We looked into the PLL servo. First we checked the temperature feedback signals to the laser. They did seem ok, although the green had a 1mV offset (although not being written to it). We disconnected the green temp feedback.

The IR laser crystal temperature feedback was ok, but only after we managed to reset it to zero. Even the EPICS display was not showing all the digits (we got an intergrator gain of 1e-6). The EPICS screen displays voltage, which is good to know.

We had to adjust the temprature on the laser to find the beatnote, it was set back to 42.1 deg C. The knob on the front panel is very 'coarse', so the beatnote was within 10 MHz from the nominal 39.7 MHz. We engaged the temperature servo and we saw the beatnote move towards the 39.7 MHz. The Phase-Frequency Discriminator has a flat gain when the beatnote is far away from the LO frequency (39.7 MHz). Although not a problem, with low gain you do wait for it:) You can speed it up by engaging the CMB-A servo, which feedback to the PZT. Matter of fact, the temp signal is a plain copy of the PZT signal, which goes through the Beckhoff system and has it sown little servo.
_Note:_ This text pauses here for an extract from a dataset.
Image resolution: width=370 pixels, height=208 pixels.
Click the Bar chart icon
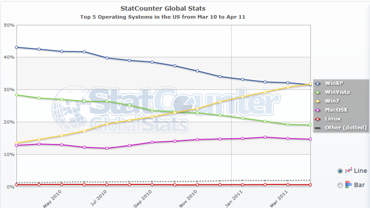click(x=349, y=184)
We looked on an oscilloscope at the temperature feedback signal. There are a few ripples in the signal at ~1 micro second, ~5 microseconds and ~2 milli seconds. I think we should add an analog 10 Hz low pass filter at the output to remove these. The temperature feedback has a bandwidth of up ~0.5 Hz anyway.

Looking at the PZT feedback signal. It has ~1.5Vpp 'oscillations' with a ~10s period appearing and then fading away. This is of course the 'equivalent' noise the laser tries to follow. The PZT frequency to volts conversion is ~3 MHz/V, so that indicates that the laser frequency fluctuates by ~4.5 MHz!

Looking a the I-mon from the Phase-Freq Discriminator it is flat when locked (and around the 39.7 MHz). When further away the signal looks like 'pulse-widht-modulated' with an average voltage which correspond to how far away the beatnote is and is expected. I don't know how far the beatnote needs to drift, at which point the frequency discriminator takes over from the phase discriminator. All-in-all the I-mon doesn't seem to be bad or noisy.